* _What is expected_:
From the data below, return all lines holding the string "clock".

|---|

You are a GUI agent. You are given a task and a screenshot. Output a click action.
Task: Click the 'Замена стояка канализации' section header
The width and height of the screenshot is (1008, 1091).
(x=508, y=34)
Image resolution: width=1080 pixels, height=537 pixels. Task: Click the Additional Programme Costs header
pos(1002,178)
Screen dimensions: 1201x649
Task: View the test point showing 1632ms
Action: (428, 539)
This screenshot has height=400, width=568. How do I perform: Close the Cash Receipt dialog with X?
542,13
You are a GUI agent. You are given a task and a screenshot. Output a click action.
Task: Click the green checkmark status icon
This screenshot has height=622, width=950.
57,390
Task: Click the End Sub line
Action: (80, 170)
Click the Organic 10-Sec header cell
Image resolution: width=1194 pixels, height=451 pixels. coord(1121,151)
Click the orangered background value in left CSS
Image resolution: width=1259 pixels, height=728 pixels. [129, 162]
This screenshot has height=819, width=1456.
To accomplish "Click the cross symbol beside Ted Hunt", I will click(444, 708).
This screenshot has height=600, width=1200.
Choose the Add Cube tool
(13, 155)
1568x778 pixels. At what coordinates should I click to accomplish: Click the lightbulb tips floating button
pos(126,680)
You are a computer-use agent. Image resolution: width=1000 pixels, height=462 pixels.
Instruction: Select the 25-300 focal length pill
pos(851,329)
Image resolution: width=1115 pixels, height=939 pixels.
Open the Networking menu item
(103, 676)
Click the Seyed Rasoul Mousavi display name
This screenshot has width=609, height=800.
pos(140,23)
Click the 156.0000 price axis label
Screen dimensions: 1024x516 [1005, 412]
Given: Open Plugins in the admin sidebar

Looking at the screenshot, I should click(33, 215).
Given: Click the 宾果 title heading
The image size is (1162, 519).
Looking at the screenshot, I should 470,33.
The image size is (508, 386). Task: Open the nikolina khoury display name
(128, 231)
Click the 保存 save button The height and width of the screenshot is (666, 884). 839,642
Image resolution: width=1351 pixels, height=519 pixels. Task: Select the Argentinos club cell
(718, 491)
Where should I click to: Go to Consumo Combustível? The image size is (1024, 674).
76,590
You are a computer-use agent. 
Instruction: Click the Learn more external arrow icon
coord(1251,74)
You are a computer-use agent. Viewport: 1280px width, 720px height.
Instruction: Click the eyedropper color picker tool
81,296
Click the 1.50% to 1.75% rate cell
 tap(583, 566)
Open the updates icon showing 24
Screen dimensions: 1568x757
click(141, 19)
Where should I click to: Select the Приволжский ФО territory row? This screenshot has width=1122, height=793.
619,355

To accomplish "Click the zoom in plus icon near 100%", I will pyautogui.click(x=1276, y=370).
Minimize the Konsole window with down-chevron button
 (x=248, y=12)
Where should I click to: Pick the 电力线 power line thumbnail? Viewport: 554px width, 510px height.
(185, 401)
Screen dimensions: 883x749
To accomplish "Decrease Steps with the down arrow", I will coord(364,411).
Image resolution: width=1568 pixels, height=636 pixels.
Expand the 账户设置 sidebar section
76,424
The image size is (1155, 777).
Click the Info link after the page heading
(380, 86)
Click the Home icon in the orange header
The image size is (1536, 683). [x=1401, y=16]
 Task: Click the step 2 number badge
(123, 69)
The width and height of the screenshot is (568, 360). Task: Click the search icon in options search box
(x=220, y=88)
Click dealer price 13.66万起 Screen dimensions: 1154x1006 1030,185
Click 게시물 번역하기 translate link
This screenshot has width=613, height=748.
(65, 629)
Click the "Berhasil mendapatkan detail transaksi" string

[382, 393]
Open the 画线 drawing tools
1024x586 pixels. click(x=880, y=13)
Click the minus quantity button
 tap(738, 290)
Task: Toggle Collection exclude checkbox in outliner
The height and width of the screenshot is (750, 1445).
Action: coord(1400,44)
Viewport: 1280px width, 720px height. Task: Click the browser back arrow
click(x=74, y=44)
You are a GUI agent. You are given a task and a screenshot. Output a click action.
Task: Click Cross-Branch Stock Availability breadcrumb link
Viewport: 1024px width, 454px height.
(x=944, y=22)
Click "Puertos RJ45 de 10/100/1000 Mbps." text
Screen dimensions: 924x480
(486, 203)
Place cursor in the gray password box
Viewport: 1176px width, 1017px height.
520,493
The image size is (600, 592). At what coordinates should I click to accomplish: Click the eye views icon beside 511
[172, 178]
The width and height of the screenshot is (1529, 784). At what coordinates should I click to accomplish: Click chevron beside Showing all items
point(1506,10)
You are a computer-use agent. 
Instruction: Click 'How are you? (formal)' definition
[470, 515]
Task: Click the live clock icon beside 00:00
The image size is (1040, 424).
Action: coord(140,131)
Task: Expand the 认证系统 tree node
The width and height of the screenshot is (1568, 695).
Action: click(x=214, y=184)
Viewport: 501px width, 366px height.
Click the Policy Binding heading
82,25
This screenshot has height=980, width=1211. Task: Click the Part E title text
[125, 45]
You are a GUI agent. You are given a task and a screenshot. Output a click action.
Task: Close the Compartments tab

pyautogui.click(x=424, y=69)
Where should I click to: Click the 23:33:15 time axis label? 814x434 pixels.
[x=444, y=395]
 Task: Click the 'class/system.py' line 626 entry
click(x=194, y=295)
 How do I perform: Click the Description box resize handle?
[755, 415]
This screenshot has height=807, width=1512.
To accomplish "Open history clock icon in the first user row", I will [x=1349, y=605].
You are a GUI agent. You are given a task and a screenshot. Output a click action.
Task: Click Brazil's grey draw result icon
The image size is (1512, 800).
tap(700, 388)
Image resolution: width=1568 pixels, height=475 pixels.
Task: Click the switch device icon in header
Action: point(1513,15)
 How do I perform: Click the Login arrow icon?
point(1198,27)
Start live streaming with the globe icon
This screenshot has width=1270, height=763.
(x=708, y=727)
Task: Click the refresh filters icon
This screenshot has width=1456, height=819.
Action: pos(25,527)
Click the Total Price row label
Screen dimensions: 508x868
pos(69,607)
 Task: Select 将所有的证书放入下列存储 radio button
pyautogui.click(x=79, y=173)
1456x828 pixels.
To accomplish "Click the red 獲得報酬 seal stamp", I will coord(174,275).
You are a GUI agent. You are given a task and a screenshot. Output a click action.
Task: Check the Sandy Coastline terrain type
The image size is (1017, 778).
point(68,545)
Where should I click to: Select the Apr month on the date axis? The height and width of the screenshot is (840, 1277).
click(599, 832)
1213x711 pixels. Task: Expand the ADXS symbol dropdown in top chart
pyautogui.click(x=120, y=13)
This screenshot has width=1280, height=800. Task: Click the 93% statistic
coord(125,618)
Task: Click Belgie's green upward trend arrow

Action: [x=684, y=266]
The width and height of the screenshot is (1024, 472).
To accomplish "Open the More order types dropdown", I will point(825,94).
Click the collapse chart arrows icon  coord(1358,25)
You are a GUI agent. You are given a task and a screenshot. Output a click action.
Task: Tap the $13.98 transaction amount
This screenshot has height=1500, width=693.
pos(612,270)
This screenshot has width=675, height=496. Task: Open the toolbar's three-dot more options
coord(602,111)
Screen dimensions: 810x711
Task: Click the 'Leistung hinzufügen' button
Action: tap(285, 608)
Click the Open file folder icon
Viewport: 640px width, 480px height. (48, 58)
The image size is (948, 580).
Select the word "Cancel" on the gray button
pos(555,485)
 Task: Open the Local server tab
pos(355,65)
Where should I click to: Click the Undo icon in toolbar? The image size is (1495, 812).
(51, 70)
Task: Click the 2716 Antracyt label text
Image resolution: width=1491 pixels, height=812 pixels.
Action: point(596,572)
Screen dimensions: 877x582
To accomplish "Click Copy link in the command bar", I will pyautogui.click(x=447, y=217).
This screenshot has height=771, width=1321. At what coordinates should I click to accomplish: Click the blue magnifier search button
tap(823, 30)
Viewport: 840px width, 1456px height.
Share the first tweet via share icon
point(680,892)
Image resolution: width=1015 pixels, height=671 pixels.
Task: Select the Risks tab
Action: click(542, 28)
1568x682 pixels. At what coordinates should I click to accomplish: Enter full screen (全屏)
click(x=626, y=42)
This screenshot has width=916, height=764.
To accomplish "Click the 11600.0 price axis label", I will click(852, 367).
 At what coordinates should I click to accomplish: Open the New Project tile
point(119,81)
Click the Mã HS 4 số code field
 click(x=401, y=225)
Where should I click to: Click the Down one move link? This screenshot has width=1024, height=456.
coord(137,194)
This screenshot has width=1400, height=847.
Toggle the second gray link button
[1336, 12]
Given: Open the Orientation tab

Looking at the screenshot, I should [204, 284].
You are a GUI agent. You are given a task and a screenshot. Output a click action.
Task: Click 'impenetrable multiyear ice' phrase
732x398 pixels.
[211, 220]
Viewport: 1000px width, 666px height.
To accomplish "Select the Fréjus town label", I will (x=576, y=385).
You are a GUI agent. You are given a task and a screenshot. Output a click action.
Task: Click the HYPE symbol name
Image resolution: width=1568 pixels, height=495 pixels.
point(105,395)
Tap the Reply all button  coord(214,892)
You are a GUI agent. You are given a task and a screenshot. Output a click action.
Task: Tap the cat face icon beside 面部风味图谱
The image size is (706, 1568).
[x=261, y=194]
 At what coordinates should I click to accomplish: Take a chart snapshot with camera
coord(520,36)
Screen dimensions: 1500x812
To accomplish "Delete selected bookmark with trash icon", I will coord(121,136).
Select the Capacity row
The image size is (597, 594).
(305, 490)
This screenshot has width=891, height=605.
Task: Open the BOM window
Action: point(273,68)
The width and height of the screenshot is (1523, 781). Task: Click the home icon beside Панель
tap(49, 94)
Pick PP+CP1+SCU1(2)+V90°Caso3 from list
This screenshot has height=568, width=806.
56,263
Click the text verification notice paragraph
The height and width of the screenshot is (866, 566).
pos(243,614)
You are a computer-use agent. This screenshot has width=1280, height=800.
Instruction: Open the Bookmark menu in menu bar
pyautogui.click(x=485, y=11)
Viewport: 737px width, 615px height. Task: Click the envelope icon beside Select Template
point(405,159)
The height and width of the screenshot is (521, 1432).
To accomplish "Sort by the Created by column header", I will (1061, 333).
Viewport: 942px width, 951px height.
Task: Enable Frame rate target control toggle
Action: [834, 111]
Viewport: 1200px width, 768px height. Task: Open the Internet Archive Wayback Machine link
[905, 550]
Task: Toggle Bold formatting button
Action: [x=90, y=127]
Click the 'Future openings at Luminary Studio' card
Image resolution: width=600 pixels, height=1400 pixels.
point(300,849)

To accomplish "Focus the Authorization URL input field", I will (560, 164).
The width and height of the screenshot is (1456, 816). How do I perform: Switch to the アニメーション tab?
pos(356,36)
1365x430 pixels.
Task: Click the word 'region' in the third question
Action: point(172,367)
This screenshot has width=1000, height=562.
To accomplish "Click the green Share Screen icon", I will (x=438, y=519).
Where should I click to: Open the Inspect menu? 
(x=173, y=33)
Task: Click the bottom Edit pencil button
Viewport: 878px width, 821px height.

|---|

* _Result of the task_:
Task: Click the live clock icon beside 00:00
To accomplish "Open history clock icon in the first user row", I will [x=1349, y=605].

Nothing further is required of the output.